Check every line of the entries for "agent", and copy the lines that hold it.

◆ ◆ ◆ ◆

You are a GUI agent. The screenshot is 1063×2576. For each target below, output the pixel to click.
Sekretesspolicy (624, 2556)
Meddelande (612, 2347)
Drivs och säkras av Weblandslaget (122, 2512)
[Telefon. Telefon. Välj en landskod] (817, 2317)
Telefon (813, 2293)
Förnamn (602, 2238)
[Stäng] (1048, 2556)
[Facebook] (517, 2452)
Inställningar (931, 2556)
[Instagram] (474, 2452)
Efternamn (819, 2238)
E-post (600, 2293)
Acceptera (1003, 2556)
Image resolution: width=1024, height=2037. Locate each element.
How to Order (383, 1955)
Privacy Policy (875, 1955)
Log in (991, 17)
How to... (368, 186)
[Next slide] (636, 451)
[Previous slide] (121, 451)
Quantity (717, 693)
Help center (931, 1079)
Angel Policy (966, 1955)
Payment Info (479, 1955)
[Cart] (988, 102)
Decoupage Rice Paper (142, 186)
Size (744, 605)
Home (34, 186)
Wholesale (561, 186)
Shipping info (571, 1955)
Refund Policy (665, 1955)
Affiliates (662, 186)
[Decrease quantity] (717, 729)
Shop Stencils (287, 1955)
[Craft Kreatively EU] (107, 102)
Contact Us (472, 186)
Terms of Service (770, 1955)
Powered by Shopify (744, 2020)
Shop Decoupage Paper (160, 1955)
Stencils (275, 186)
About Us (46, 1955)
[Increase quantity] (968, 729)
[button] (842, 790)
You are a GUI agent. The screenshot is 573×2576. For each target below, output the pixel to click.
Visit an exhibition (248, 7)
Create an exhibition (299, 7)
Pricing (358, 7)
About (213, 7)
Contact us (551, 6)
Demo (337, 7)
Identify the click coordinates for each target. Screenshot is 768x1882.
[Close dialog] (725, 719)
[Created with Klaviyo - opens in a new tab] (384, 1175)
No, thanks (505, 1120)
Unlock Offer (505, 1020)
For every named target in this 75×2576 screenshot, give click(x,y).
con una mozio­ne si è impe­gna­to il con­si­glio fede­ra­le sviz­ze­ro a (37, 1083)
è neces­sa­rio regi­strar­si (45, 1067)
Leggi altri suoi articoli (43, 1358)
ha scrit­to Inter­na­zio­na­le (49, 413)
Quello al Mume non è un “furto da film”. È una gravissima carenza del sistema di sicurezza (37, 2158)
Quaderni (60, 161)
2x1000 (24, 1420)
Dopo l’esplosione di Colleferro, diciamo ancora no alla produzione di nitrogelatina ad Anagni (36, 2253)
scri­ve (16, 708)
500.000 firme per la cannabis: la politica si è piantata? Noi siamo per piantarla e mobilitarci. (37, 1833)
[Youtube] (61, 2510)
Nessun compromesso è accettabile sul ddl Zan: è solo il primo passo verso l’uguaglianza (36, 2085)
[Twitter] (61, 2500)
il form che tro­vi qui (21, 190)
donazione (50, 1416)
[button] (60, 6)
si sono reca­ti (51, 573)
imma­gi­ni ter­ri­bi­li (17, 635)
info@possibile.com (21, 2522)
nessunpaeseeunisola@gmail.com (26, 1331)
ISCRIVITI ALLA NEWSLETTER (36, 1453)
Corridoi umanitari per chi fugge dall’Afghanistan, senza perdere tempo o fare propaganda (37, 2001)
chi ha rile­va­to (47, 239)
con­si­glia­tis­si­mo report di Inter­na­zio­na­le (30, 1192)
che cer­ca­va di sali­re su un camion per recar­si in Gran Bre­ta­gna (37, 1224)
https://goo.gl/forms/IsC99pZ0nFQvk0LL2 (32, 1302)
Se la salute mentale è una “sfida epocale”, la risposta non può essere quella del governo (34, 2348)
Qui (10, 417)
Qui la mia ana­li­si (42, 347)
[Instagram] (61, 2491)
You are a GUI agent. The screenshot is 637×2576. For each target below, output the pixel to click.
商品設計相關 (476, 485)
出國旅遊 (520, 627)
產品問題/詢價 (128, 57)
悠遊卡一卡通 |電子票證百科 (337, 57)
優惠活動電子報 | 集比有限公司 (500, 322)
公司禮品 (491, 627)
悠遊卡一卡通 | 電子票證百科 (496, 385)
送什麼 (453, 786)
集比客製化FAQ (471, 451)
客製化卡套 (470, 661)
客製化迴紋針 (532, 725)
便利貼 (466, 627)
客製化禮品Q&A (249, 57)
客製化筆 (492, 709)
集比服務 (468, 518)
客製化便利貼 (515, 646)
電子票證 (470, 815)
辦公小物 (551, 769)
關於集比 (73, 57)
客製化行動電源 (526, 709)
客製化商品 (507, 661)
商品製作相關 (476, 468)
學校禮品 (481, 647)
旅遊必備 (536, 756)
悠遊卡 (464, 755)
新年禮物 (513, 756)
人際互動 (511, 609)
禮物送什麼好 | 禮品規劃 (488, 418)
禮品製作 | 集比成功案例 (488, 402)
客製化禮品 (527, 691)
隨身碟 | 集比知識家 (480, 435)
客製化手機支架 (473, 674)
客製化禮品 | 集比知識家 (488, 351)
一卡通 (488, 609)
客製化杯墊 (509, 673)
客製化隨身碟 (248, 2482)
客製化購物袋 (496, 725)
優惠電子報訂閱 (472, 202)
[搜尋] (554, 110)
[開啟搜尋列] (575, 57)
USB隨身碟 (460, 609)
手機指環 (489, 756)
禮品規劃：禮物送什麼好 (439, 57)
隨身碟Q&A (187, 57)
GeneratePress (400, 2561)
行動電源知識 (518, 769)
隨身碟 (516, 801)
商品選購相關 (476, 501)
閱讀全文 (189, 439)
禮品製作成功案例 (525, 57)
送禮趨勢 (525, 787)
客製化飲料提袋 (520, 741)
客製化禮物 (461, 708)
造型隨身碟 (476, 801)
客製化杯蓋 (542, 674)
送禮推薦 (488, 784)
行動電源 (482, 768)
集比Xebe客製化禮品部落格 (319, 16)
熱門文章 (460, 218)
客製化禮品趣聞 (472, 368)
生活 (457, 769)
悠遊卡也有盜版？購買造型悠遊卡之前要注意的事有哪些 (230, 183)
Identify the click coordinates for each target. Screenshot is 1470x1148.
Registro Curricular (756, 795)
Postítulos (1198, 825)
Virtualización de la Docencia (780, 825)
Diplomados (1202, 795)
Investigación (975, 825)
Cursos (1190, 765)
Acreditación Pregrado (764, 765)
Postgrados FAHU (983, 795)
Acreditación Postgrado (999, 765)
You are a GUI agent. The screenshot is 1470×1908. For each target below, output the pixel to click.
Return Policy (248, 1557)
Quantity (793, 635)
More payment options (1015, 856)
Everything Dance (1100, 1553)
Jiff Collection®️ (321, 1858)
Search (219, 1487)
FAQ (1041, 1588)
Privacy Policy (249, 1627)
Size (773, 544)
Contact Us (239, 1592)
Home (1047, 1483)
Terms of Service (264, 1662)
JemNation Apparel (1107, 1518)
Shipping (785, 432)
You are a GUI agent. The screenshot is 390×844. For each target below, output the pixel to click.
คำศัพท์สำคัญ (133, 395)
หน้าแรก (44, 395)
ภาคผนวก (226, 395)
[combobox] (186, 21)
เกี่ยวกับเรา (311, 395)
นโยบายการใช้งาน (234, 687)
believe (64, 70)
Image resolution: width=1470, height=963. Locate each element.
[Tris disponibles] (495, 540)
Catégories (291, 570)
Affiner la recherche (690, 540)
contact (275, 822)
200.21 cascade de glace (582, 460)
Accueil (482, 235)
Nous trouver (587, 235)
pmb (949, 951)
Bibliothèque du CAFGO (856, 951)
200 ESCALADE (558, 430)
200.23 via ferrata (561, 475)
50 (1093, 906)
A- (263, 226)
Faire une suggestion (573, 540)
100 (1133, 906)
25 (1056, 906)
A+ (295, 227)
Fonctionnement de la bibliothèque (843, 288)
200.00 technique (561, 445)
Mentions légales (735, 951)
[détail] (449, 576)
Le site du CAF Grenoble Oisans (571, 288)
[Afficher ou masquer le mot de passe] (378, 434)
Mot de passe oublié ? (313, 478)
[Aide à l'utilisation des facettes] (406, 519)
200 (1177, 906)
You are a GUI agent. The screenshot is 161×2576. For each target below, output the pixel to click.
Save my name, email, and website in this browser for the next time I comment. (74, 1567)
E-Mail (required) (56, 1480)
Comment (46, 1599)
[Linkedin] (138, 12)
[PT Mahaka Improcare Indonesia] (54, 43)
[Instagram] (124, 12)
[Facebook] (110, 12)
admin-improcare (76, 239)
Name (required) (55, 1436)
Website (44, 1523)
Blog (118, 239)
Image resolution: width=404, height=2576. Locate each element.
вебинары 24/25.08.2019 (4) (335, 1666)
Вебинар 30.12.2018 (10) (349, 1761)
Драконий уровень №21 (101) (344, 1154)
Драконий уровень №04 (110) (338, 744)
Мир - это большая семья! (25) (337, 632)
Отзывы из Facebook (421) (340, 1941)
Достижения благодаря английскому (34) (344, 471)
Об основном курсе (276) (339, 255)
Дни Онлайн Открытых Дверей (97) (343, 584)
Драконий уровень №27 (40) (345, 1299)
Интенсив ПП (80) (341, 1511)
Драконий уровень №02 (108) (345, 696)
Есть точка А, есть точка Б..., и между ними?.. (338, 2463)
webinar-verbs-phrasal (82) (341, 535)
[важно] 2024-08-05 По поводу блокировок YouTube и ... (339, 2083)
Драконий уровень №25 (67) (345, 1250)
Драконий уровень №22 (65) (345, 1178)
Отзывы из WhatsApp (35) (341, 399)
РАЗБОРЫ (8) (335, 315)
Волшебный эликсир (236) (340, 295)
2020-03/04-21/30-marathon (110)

◆ ◆ ◆ ◆

Solved problem:
You are a GUI agent. The screenshot is 1063×2576. For each target below, output the pixel to click.
You are a GUI agent. The screenshot is 573×2576. For each target below, output the pixel to click.
You are a GUI agent. The screenshot is 637×2576. For each target below, output the pixel to click.
You are a GUI agent. The screenshot is 1470×1908. For each target below, output the pixel to click.
You are a GUI agent. The screenshot is 390×844. For each target below, output the pixel to click.
You are a GUI agent. The screenshot is 161×2576. For each target below, output the pixel to click.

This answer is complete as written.